The potential acquisition shows Adnoc advancing its goal of boosting gas production outside the United Arab Emirates (UAE’s) borders, while expanding its growing relationship with BP.

Under the terms of the offer, the Adnoc-BP JV would acquire 45% of the free float of NewMed Energy and another 5% of Delek Group’s stake, for a total of 50% of NewMed, according to an Adnoc statement Tuesday.

The offer price of 12.05 shekels ($3.40) per share represents a more than 70% premium to NewMed’s previous closing share price and puts the value of the offer at around $2 billion.

NewMed is the largest stakeholder in the giant Leviathan offshore field, operated by Chevron. The acquisition would give Adnoc and BP access to gas assets in both Israel and Cyprus.

Assuming the deal is concluded, NewMed would be 50% owned by the BP-Adnoc venture, with the remaining 50% held by Delek.

The proposed deal shows growing interest in the Eastern Mediterranean’s gas sector by both Western oil companies and national oil companies from the region.

It would also deepen the economic relationship between the UAE and Israel, following the normalization of diplomatic relations in 2020.

Last year, Abu Dhabi's Mubadala Petroleum acquired 22% in the East Mediterranean’s Tamar gas field from NewMed.
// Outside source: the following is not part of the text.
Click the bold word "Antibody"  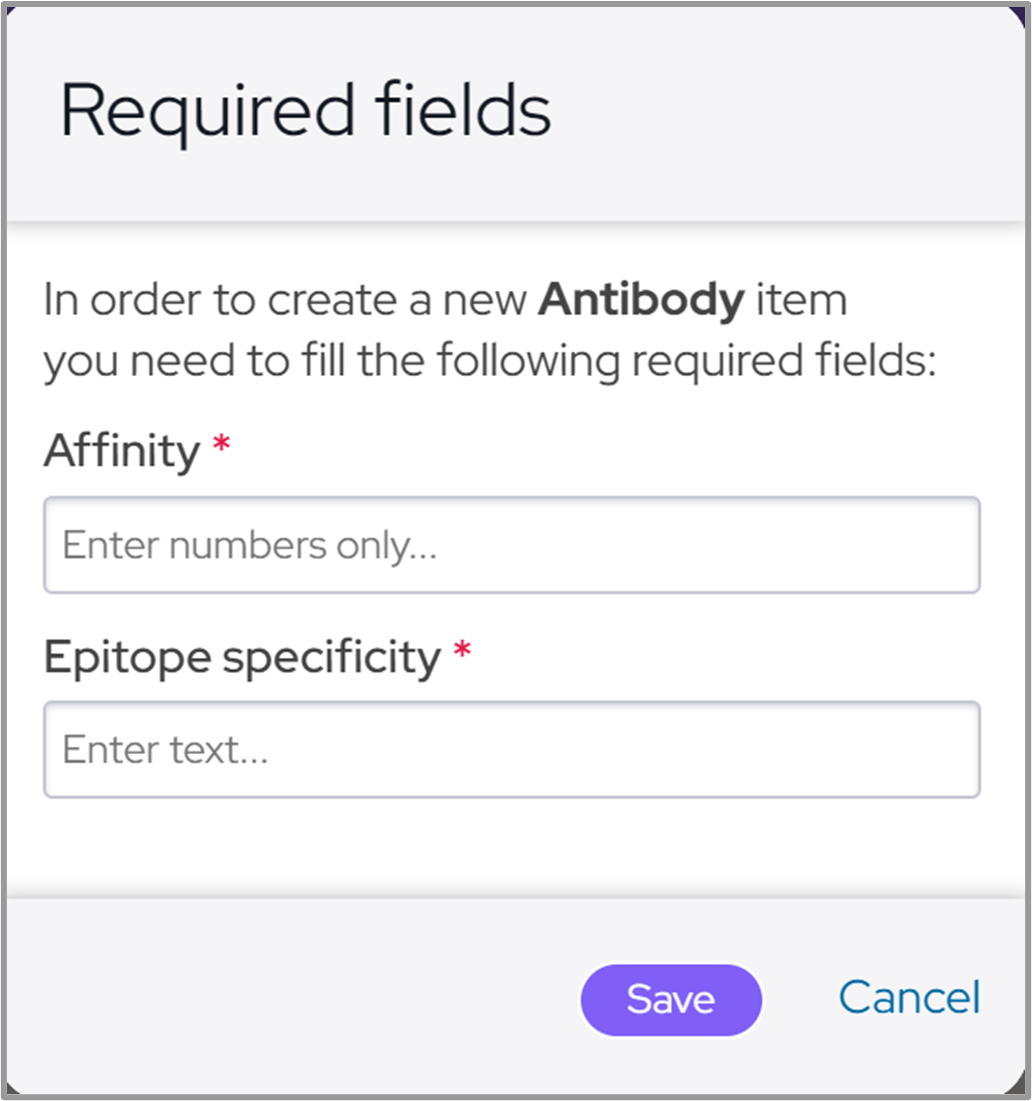[641, 299]
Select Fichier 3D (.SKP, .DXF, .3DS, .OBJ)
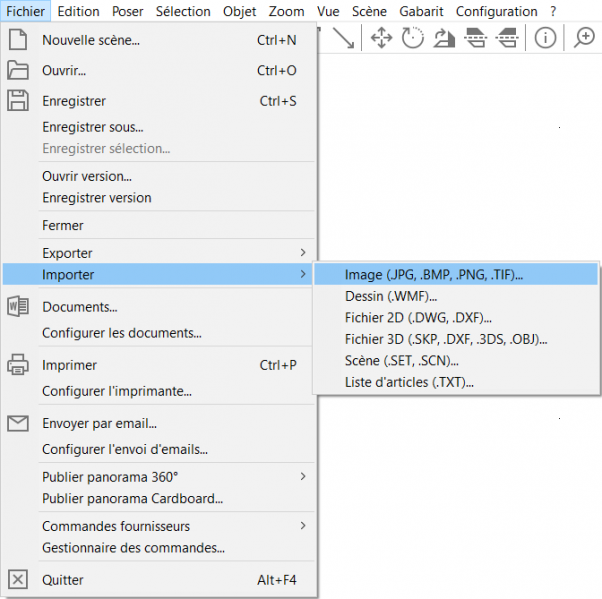The width and height of the screenshot is (602, 599). coord(446,339)
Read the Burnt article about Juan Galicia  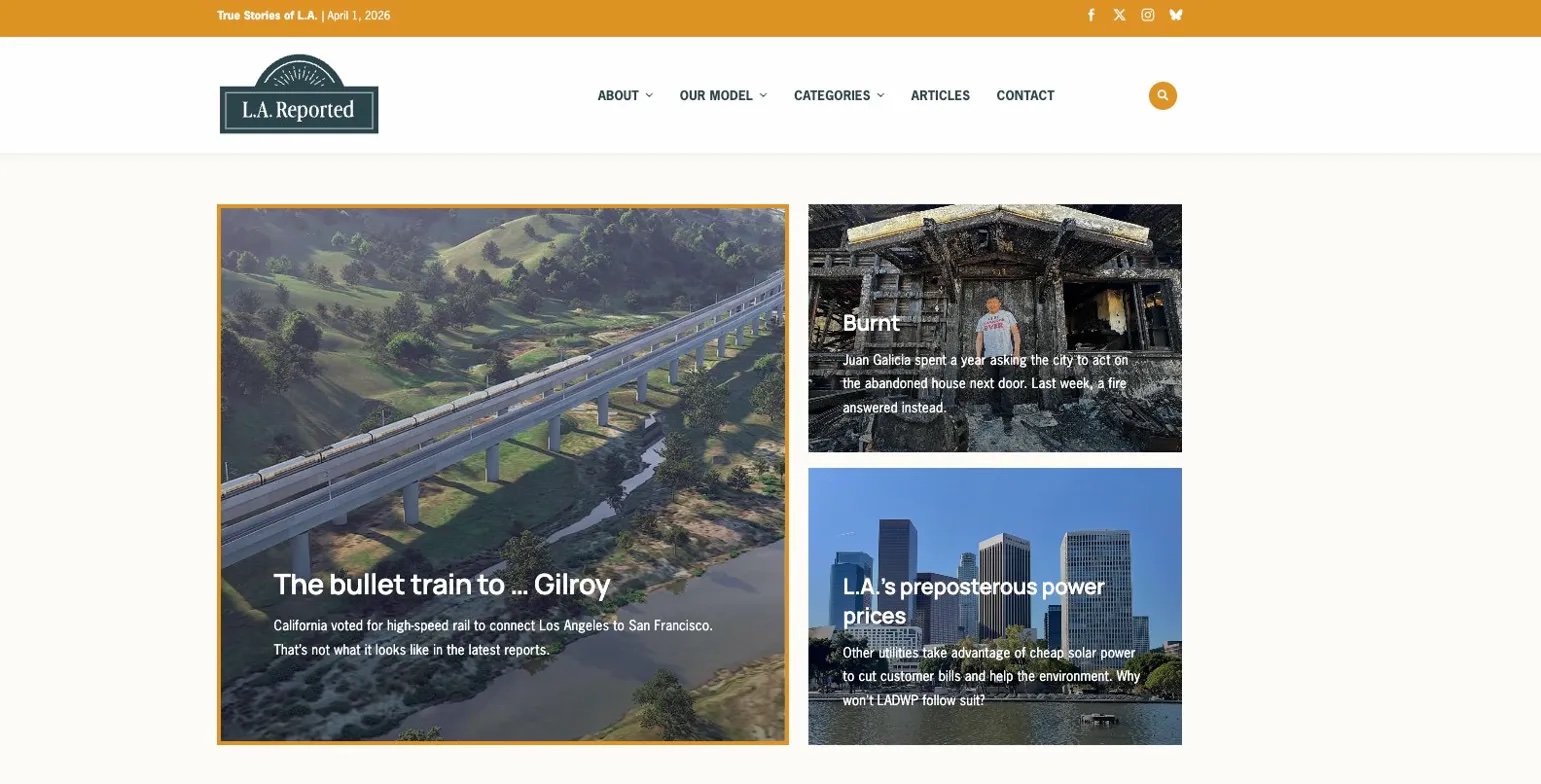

That field holds around 11 trillion cubic feet of producible gas.

As such, Adnoc’s move would give the UAE access to two major Israeli gas fields.

But the deal also comes at a sensitive time amid renewed Israeli-Palestinian tensions. The UAE this week issued a public statement condemning Israel's decision to resettle areas of the occupied West Bank.

Adnoc’s Gas Ambitions

The NewMed offer is the first step by a proposed JV between Adnoc and BP that would focus on gas development in international areas including the East Mediterranean. “This proposed transaction with NewMed Energy would be a significant first step in establishing this dynamic JV,” Adnoc said.

The venture would “be focused on gas development in international areas of mutual interest” globally, the two companies said in a release announcing the NewMed offer.

The NewMed offer marks Adnoc’s first international gas deal, but industry sources expect more to follow.

Energy Intelligence understands that Adnoc has for years wanted to expand its gas production beyond the UAE. Despite a global search for opportunities, plans have not materialized until now.

With an eye on growing demand for gas as a “transition” fuel, Adnoc recently established a new integrated gas unit and listed part of that company.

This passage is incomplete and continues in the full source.